DOE to Establish Energy Frontier Research Center at Brookhaven Lab
April 29, 2009
UPTON, N.Y. - Brookhaven National Laboratory will be home to one of 46 new multi-million-dollar Energy Frontier Research Centers (EFRCs) announced on Monday by the White House in conjunction with a speech delivered by President Barack Obama at the annual meeting of the National Academy of Sciences. The EFRCs, which will pursue advanced scientific research on energy, are being established by the U.S. Department of Energy Office of Science at universities, national laboratories, nonprofit organizations, and private firms across the nation.
"As global energy demand grows over this century, there is an urgent need to reduce our dependence on fossil fuels and imported oil and curtail greenhouse gas emissions," said Secretary of Energy Steven Chu. "Meeting this challenge will require significant scientific advances. These Centers will mobilize the enormous talents and skills of our nation's scientific workforce in pursuit of the breakthroughs that are essential to make alternative and renewable energy truly viable as large-scale replacements for fossil fuels."
The 46 EFRCs, which DOE plans to fund at $2 to 5 million per year each for an initial five-year period, were selected from a pool of some 260 applications received in response to a solicitation issued by the U.S. Department of Energy Office of Science in 2008. Selection was based on a rigorous merit review process utilizing outside panels composed of scientific experts.
EFRC researchers will take advantage of new capabilities in nanotechnology, high-intensity light sources, neutron scattering sources, supercomputing, and other advanced instrumentation, much of it developed with DOE Office of Science support over the past decade, in an effort to lay the scientific groundwork for fundamental advances in solar energy, biofuels, transportation, energy efficiency, electricity storage and transmission, clean coal and carbon capture and sequestration, and nuclear energy.
"We at BNL are delighted to have been chosen to lead a DOE EFRC together with our partners at The University of Illinois and Argonne National Lab, " said Deputy Lab Director for Science and Technology Doon Gibbs. "We are also excited at the way this research will leverage many unique Brookhaven facility strengths including the National Synchrotron Light Source and the Center for Functional Nanomaterials."
The Brookhaven EFRC will seek to understand the underlying nature of superconductivity in complex materials. Unlike ordinary conductors, superconductors carry current with zero resistance so that no energy is lost. Brookhaven researchers seek to improve the critical properties of known superconducting materials and accelerate the search for new superconducting materials. Ultimately the research is aimed at improving the capacity, efficiency, and reliability of the electric grid.

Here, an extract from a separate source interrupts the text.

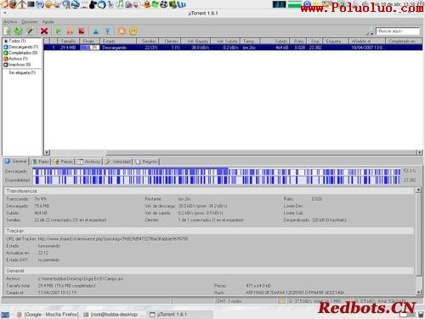Image resolution: width=425 pixels, height=319 pixels.
Task: Open the Create New Torrent wand icon
Action: pyautogui.click(x=30, y=31)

These are crucial issues for Long Island, New York State and the nation especially as demand continues to rise and as substantial renewable energy sources like the sun and wind are integrated into the system.

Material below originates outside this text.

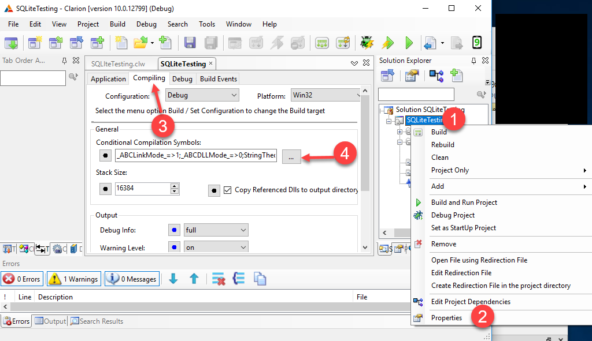Switch to the Compiling tab
592x341 pixels.
(x=149, y=78)
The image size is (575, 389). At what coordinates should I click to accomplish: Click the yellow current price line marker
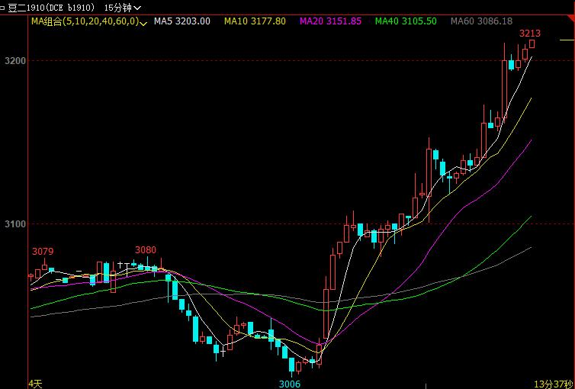(x=566, y=40)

Of the 46 EFRCs selected, 31 are led by universities, 12 by DOE National Laboratories, two by nonprofit organizations, and one by a corporate research laboratory. The criterion for providing an EFRC with Recovery Act funding was job creation. The EFRCs chosen for funding under the Recovery Act provide the most employment for postdoctoral associates, graduate students, undergraduates, and technical staff, in keeping with the Recovery Act's objective to preserve and create jobs and promote economic recovery.